◆ Problem requirements: From the line that contains "Click the GET STARTED FOR FREE button" through the last line of the data, copy everything exactly and nothing else, omitting the pictures.

◆ Exercise data:
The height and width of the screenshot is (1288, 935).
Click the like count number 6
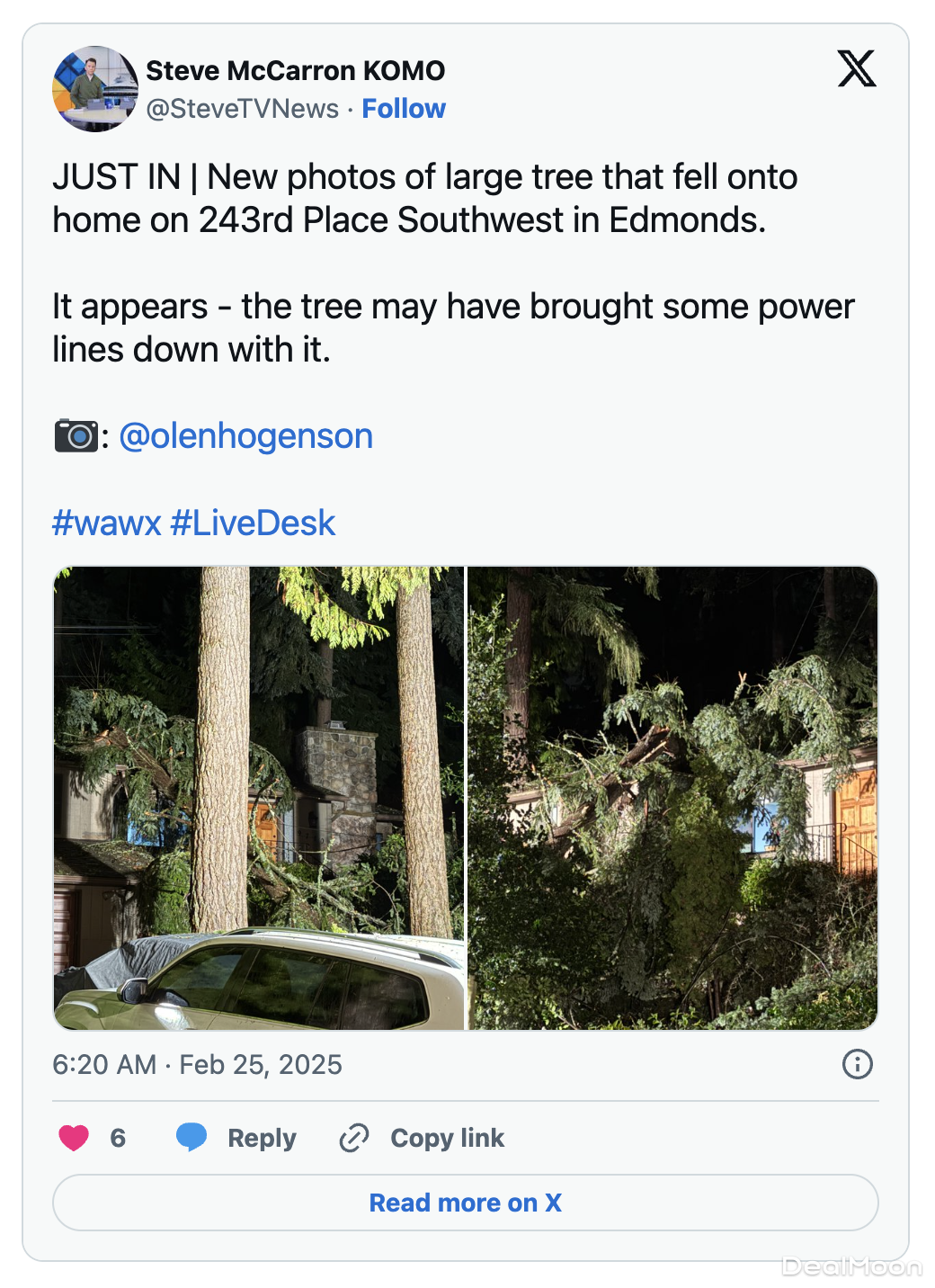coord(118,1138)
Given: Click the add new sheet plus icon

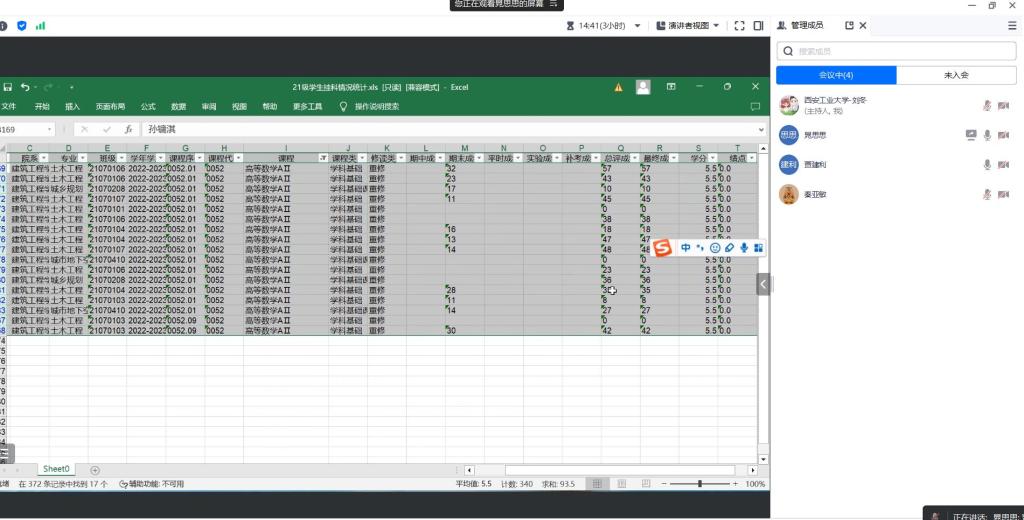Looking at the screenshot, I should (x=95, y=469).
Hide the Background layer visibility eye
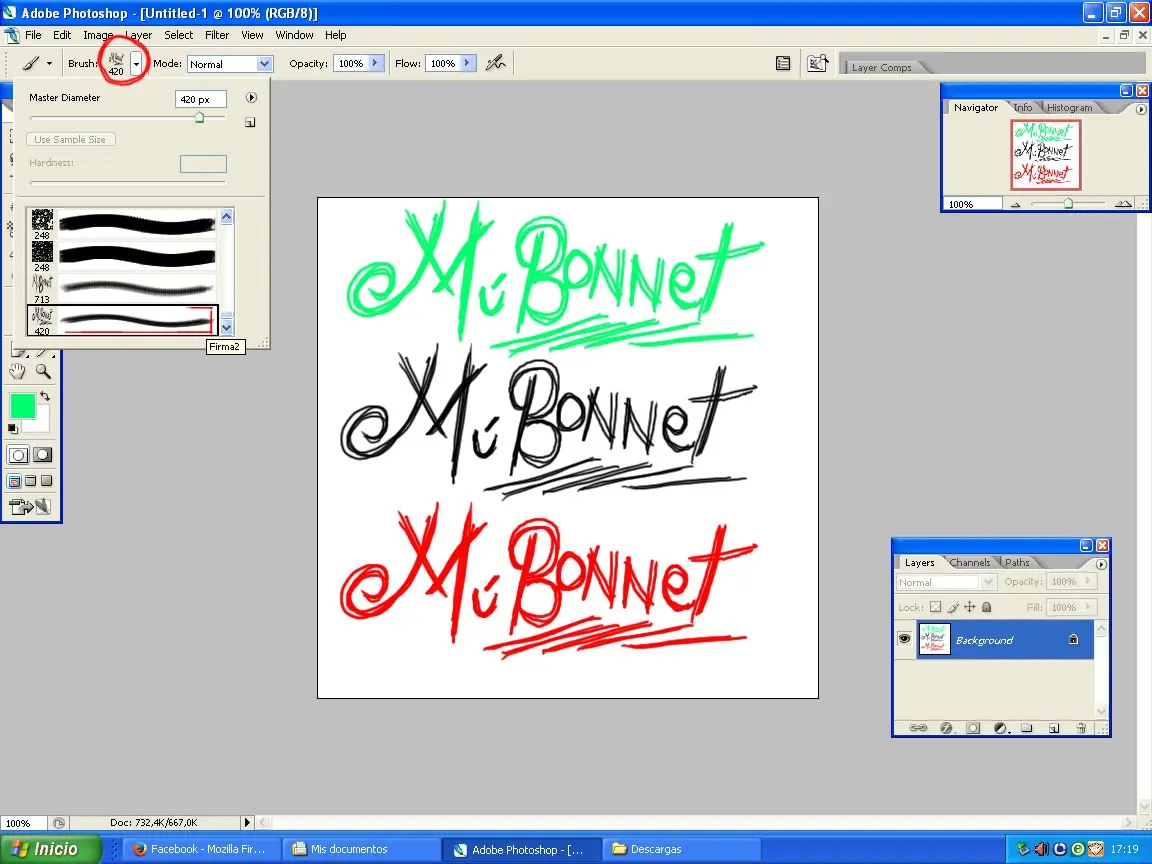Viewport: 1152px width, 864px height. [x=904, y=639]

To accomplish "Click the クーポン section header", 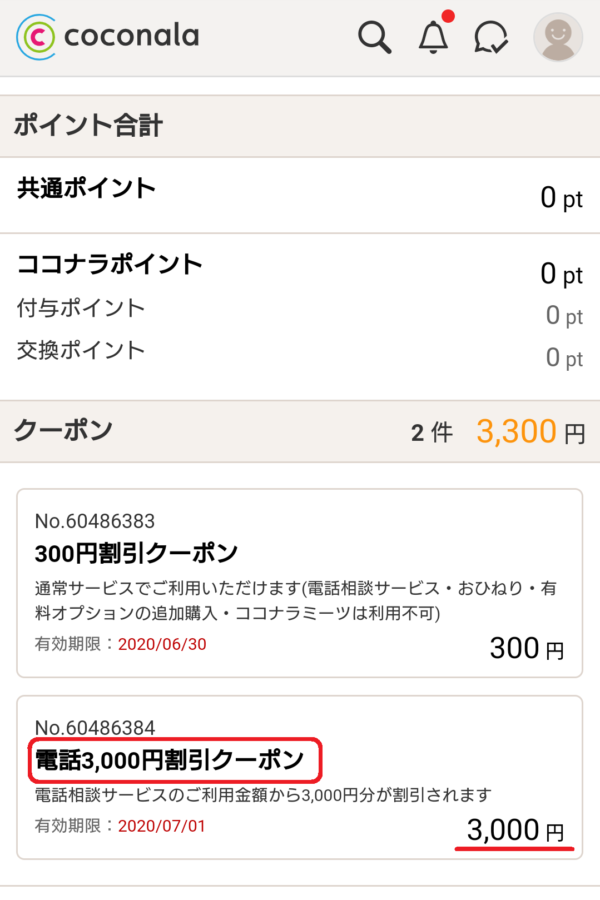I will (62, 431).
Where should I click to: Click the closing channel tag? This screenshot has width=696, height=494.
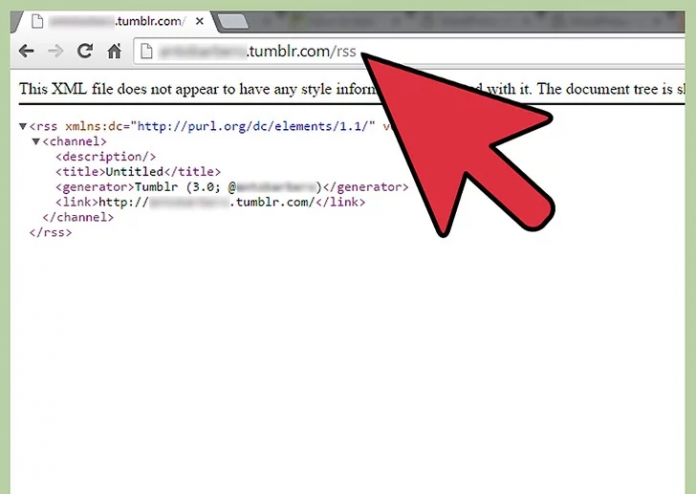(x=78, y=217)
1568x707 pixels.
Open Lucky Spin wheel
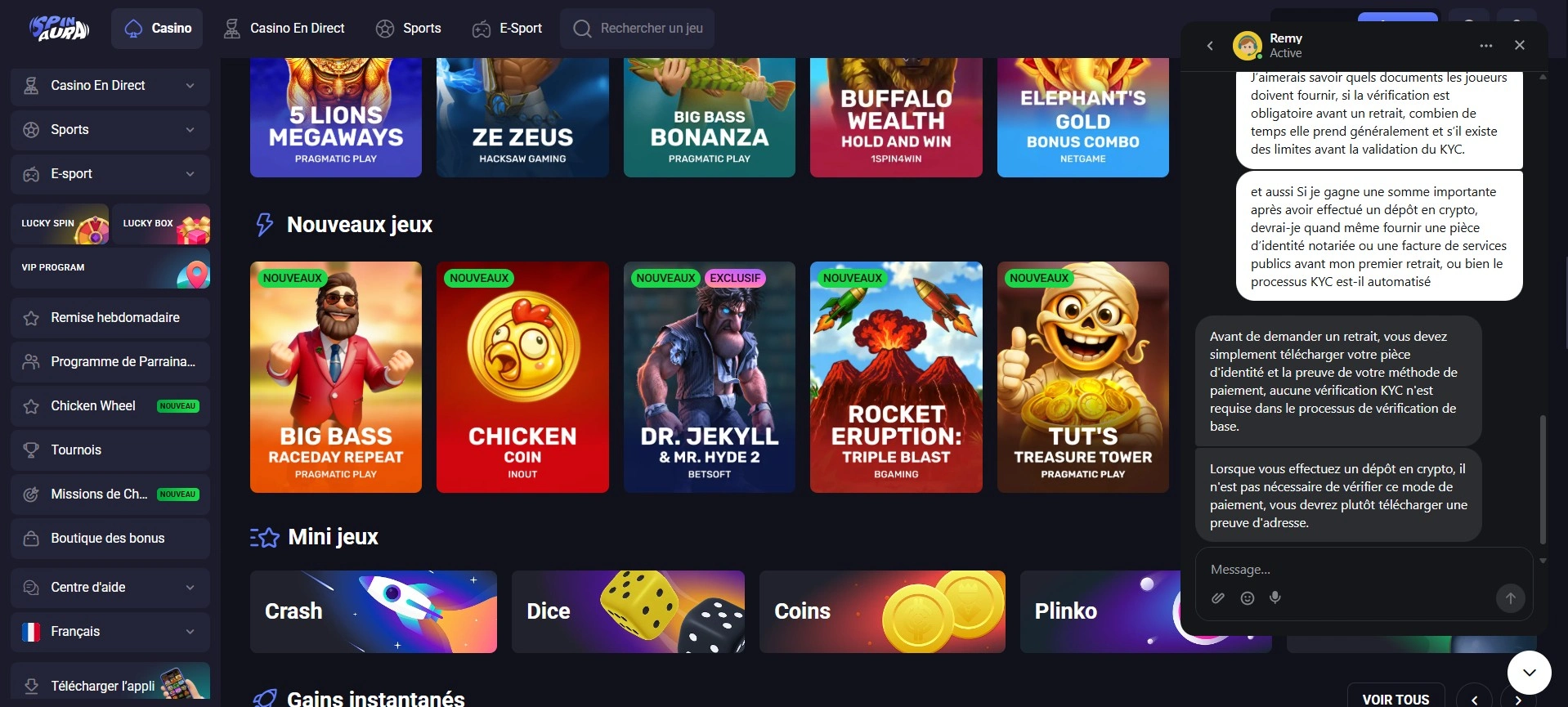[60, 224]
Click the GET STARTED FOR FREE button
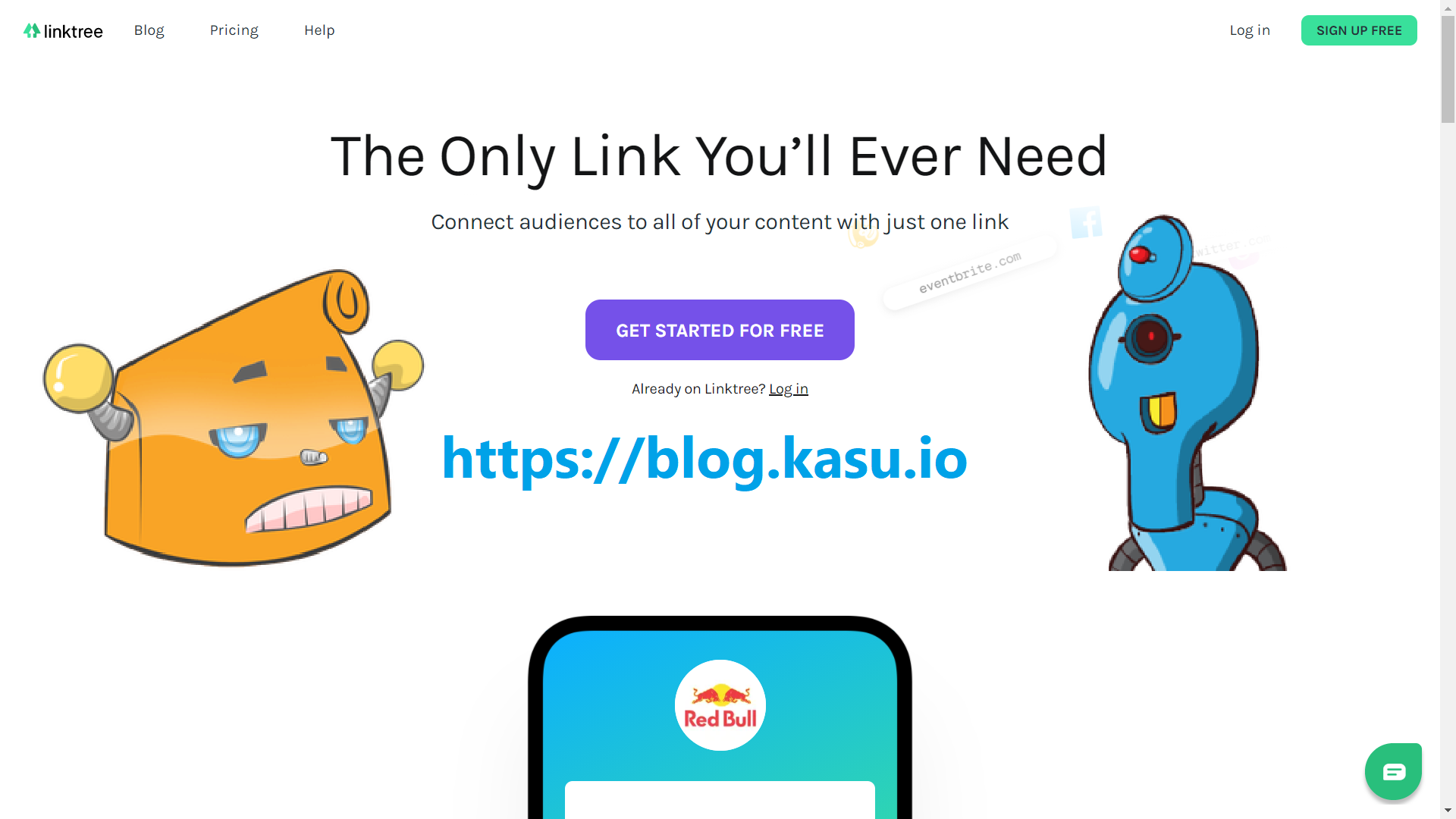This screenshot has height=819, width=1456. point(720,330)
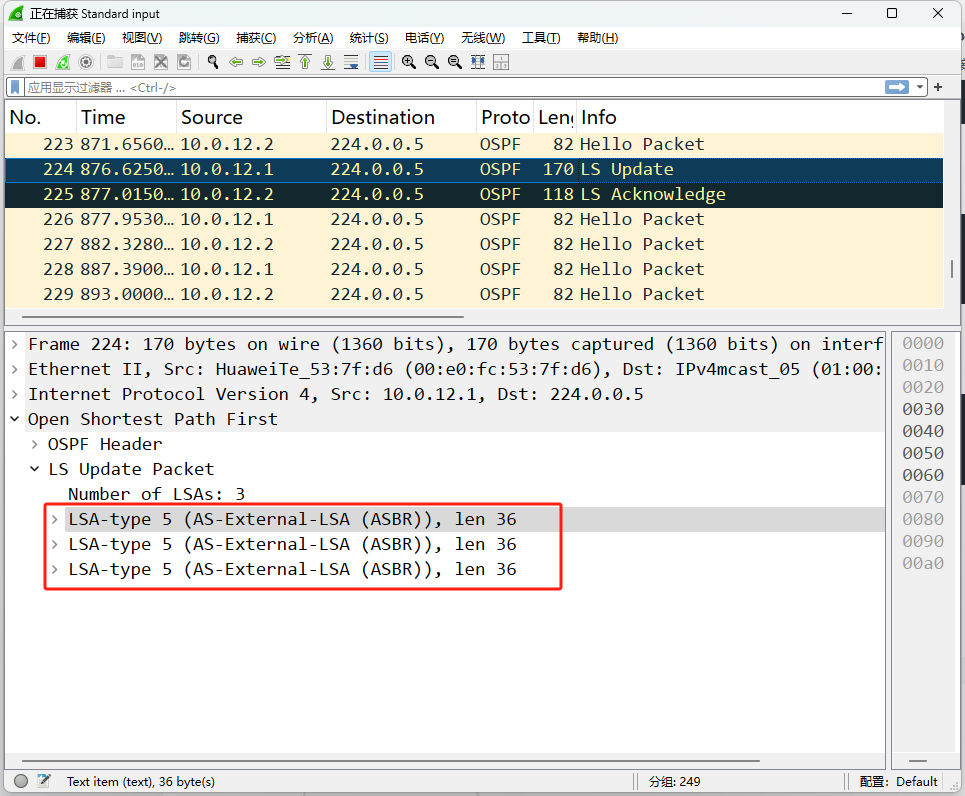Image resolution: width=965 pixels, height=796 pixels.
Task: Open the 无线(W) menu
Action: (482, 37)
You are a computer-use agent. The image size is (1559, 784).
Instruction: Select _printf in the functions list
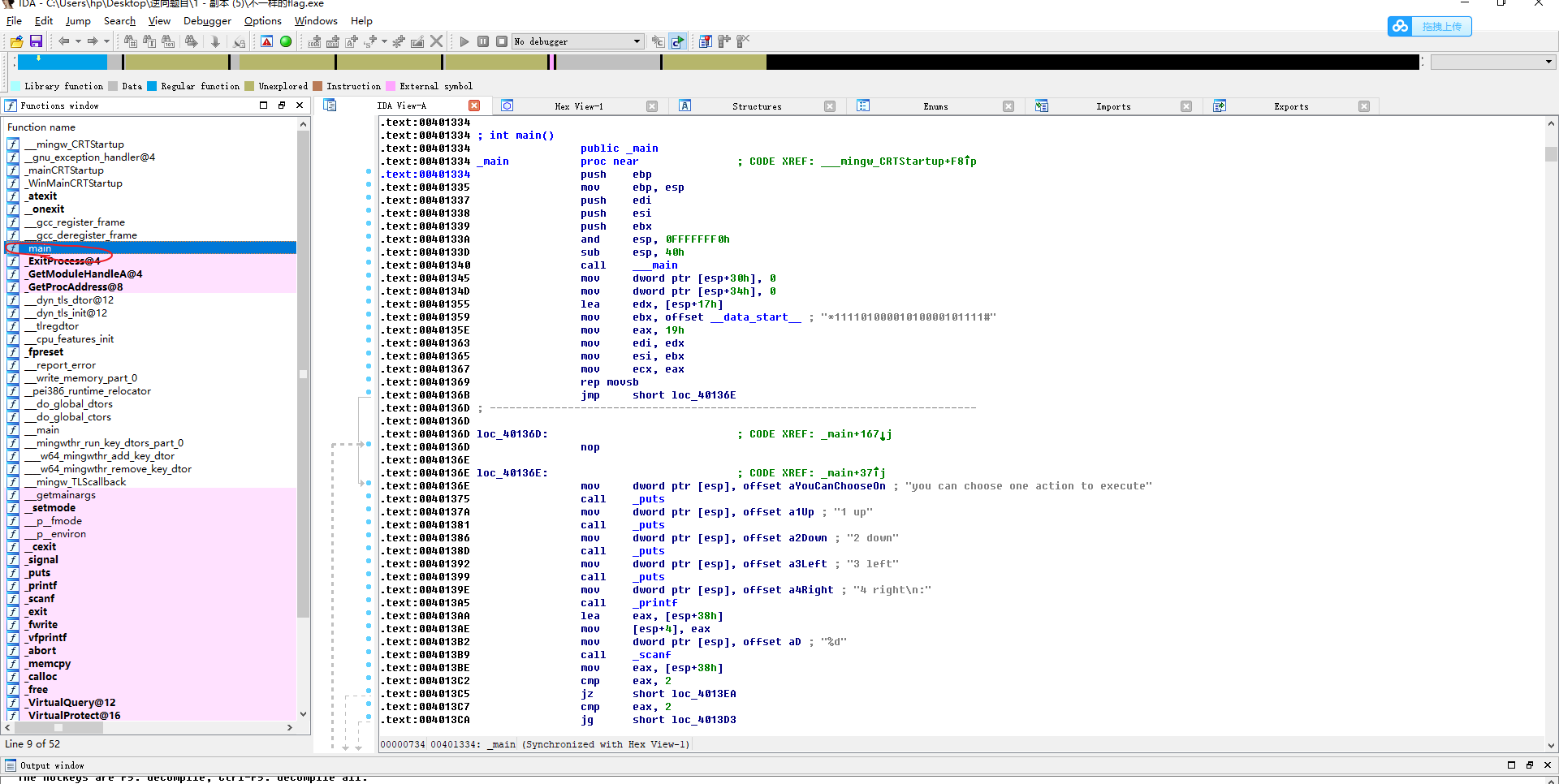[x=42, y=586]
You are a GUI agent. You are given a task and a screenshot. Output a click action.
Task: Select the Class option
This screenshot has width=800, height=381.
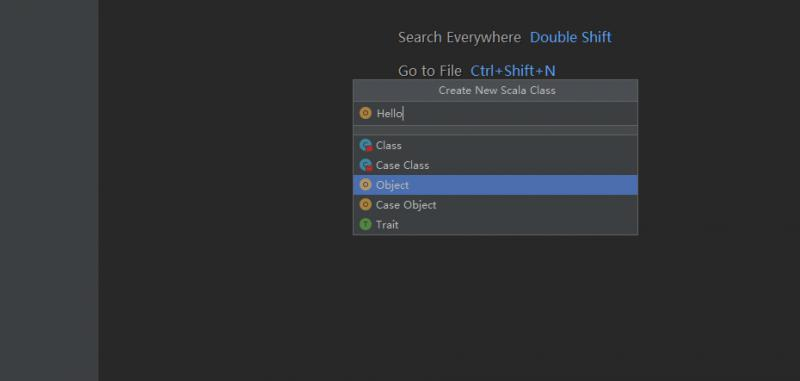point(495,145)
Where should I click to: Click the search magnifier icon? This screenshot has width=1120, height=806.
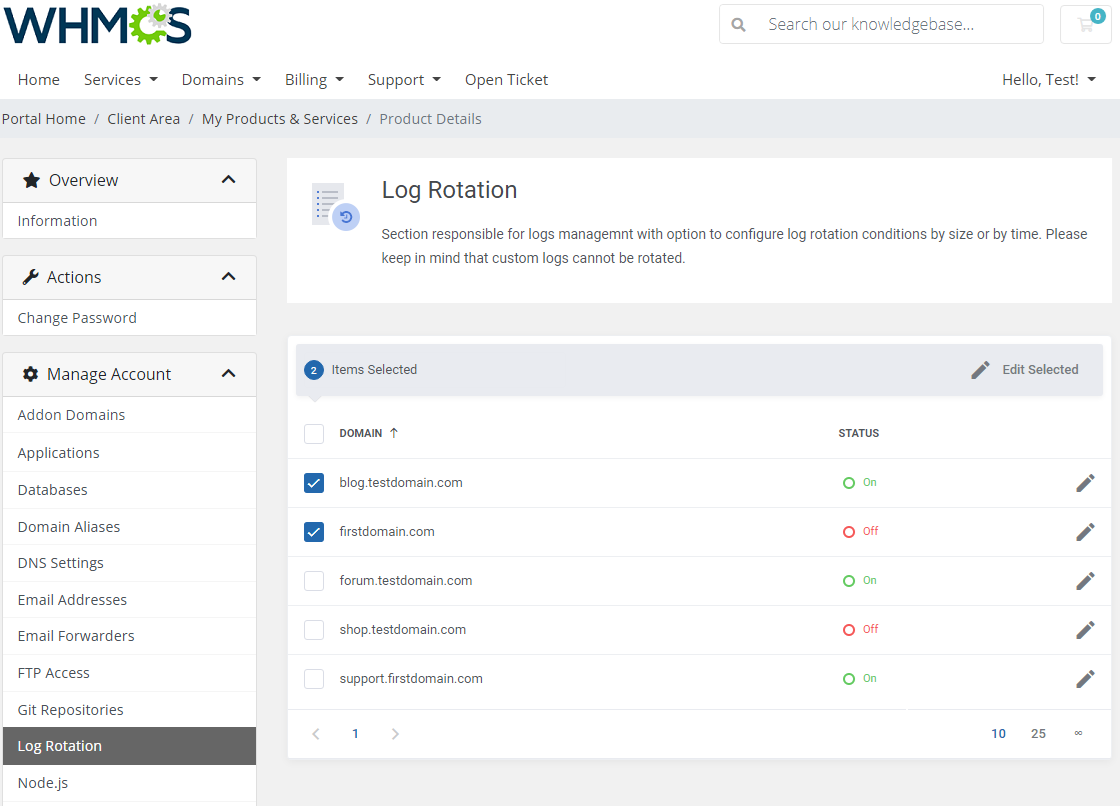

◆ Task output:
Click the GET STARTED FOR FREE button
This screenshot has height=819, width=1456. point(720,330)
Image resolution: width=965 pixels, height=796 pixels.
Task: Open the 无线(W) menu
Action: (482, 37)
You are a computer-use agent. The image size is (1559, 784).
Instruction: Select _printf in the functions list
[x=42, y=586]
You are a GUI agent. You are given a task and a screenshot. Output a click action.
Task: Select the Class option
This screenshot has width=800, height=381.
point(495,145)
Where should I click to: Click the search magnifier icon? This screenshot has width=1120, height=806.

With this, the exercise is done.